__Required work__. Each line of the material should be retyped without alteration.

__Records for processing__.
_ _ _ _

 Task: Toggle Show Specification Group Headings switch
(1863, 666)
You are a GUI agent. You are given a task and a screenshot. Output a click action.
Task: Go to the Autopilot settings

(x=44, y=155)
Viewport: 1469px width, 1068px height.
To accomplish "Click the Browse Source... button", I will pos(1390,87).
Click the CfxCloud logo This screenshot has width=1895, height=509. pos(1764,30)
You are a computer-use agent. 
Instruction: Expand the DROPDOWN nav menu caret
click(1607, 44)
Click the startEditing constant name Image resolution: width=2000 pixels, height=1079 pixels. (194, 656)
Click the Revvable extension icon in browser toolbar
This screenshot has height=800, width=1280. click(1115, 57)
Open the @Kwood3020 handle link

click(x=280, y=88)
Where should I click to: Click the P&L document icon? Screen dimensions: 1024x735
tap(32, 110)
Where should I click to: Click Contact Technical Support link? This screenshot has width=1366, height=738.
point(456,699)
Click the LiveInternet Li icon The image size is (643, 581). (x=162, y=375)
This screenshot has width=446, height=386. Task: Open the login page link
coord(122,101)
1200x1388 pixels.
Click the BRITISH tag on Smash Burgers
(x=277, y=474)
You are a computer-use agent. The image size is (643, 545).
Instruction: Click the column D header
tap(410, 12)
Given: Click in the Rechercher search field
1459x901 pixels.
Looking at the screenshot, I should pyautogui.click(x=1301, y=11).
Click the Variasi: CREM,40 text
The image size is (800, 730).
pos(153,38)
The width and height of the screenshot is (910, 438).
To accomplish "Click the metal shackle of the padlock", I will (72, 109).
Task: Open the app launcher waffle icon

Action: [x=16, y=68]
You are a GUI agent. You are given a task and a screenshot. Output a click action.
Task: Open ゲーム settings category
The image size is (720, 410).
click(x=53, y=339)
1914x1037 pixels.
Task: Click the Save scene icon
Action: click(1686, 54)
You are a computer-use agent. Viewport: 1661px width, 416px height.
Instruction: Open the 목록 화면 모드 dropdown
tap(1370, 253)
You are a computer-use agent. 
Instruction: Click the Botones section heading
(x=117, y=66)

_ _ _ _

__Solution to this exercise__.
 Task: Toggle Show Specification Group Headings switch
(1863, 666)
You are a GUI agent. You are given a task and a screenshot. Output a click action.
Task: Go to the Autopilot settings

(x=44, y=155)
Viewport: 1469px width, 1068px height.
To accomplish "Click the Browse Source... button", I will pos(1390,87).
Click the CfxCloud logo This screenshot has width=1895, height=509. pos(1764,30)
You are a computer-use agent. 
Instruction: Expand the DROPDOWN nav menu caret
click(1607, 44)
Click the startEditing constant name Image resolution: width=2000 pixels, height=1079 pixels. (194, 656)
Click the Revvable extension icon in browser toolbar
This screenshot has height=800, width=1280. click(1115, 57)
Open the @Kwood3020 handle link

click(x=280, y=88)
Where should I click to: Click the P&L document icon? Screen dimensions: 1024x735
tap(32, 110)
Where should I click to: Click Contact Technical Support link? This screenshot has width=1366, height=738.
point(456,699)
Click the LiveInternet Li icon The image size is (643, 581). (x=162, y=375)
This screenshot has width=446, height=386. Task: Open the login page link
coord(122,101)
1200x1388 pixels.
Click the BRITISH tag on Smash Burgers
(x=277, y=474)
You are a computer-use agent. The image size is (643, 545).
Instruction: Click the column D header
tap(410, 12)
Given: Click in the Rechercher search field
1459x901 pixels.
Looking at the screenshot, I should pyautogui.click(x=1301, y=11).
Click the Variasi: CREM,40 text
The image size is (800, 730).
pos(153,38)
The width and height of the screenshot is (910, 438).
To accomplish "Click the metal shackle of the padlock", I will (72, 109).
Task: Open the app launcher waffle icon

Action: [x=16, y=68]
You are a GUI agent. You are given a task and a screenshot. Output a click action.
Task: Open ゲーム settings category
The image size is (720, 410).
click(x=53, y=339)
1914x1037 pixels.
Task: Click the Save scene icon
Action: click(1686, 54)
You are a computer-use agent. Viewport: 1661px width, 416px height.
Instruction: Open the 목록 화면 모드 dropdown
tap(1370, 253)
You are a computer-use agent. 
Instruction: Click the Botones section heading
(x=117, y=66)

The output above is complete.